### TASK OBJECTIVE
Leave the pictures out and quote only the lines from the one with "Where should I" down to the end of the listing below.

= Beginning of Section =

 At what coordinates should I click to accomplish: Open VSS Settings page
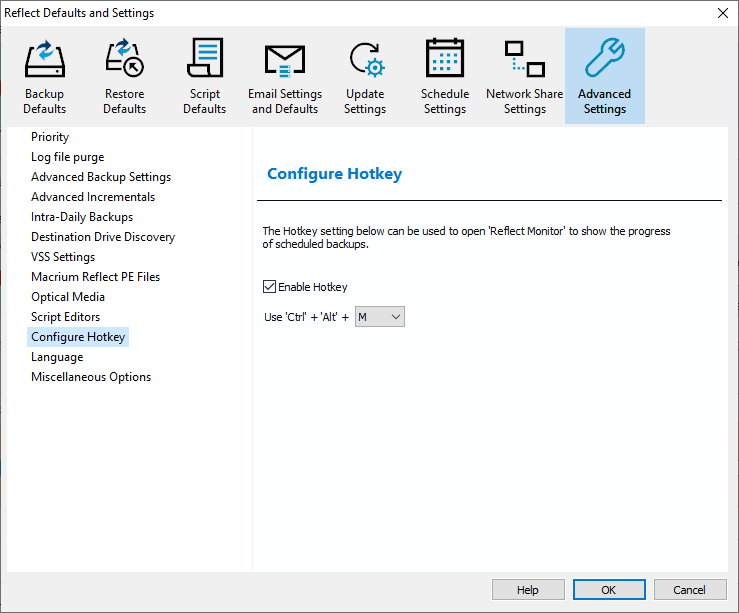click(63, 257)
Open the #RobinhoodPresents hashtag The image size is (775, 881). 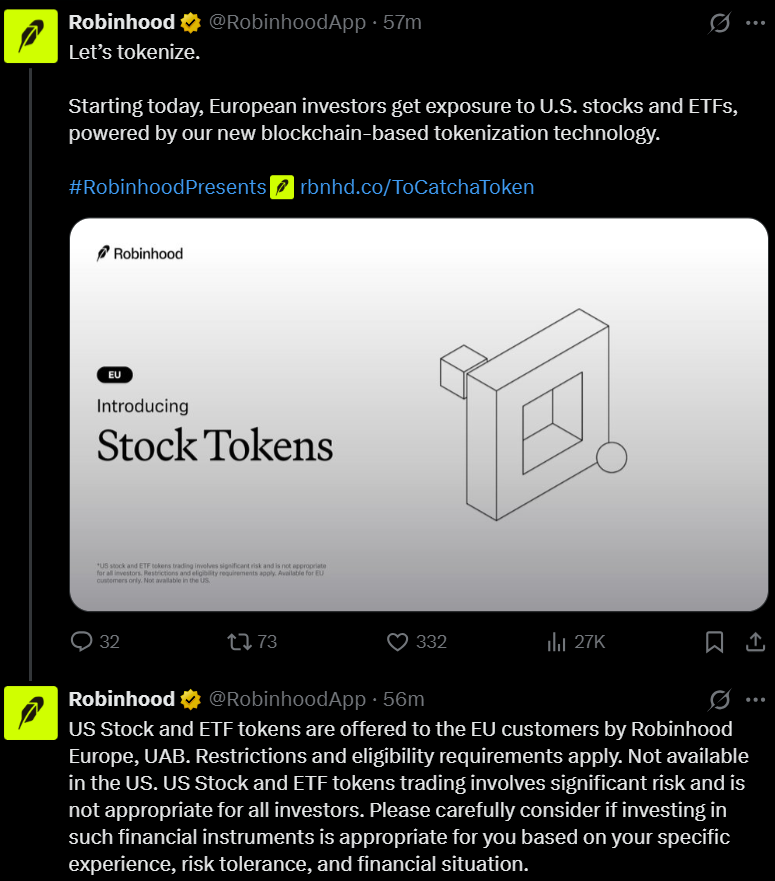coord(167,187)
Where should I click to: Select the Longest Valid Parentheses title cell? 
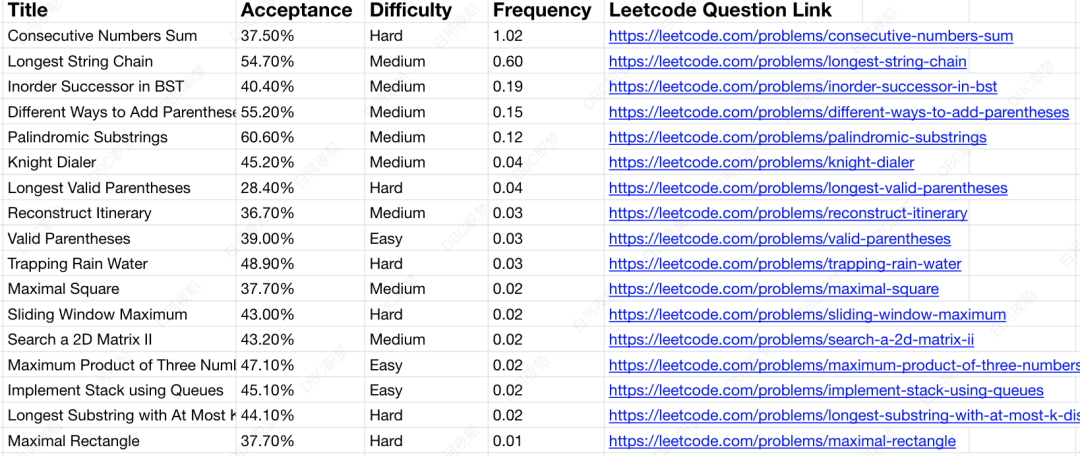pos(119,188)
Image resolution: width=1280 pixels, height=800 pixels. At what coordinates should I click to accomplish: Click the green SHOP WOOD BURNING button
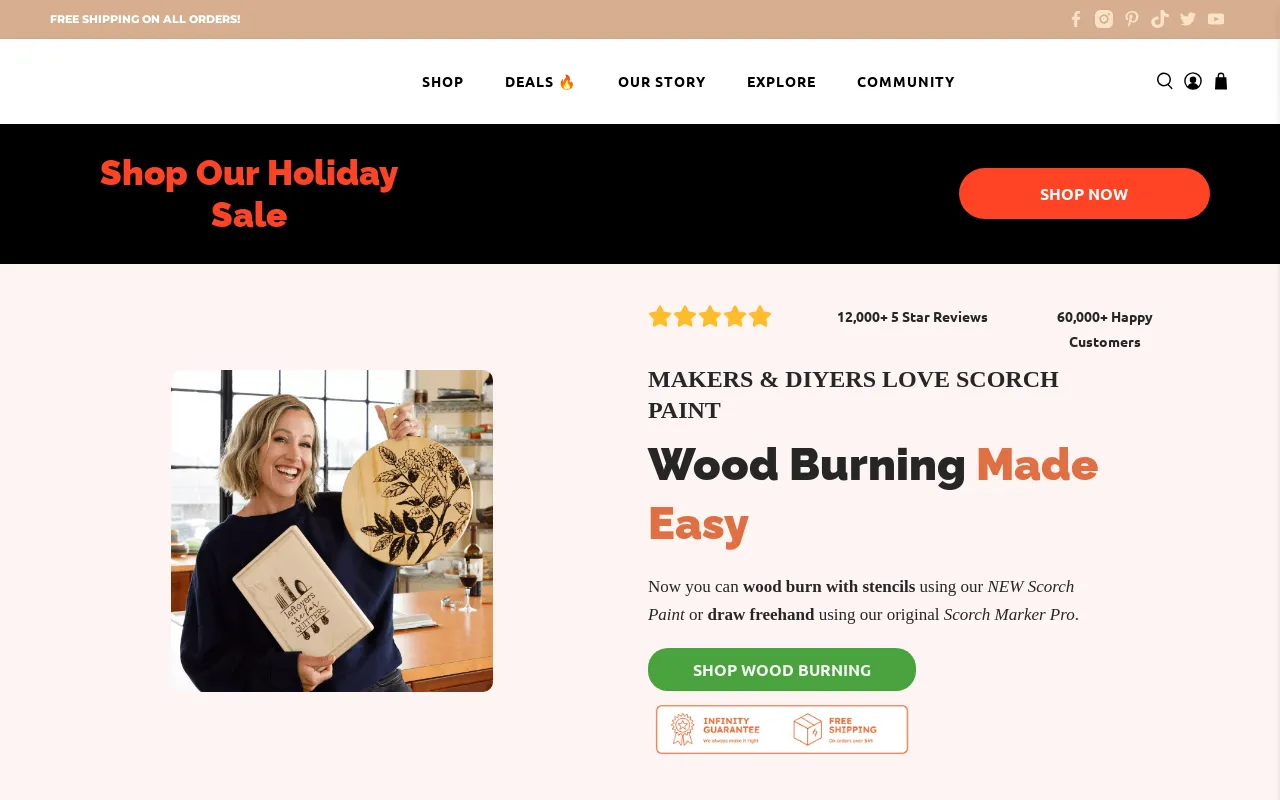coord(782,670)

= End of Section =

### EXERCISE SOLUTION
Where should I click to: Select the Longest Valid Parentheses title cell? 
pos(119,188)
Image resolution: width=1280 pixels, height=800 pixels. At what coordinates should I click to accomplish: Click the green SHOP WOOD BURNING button
coord(782,670)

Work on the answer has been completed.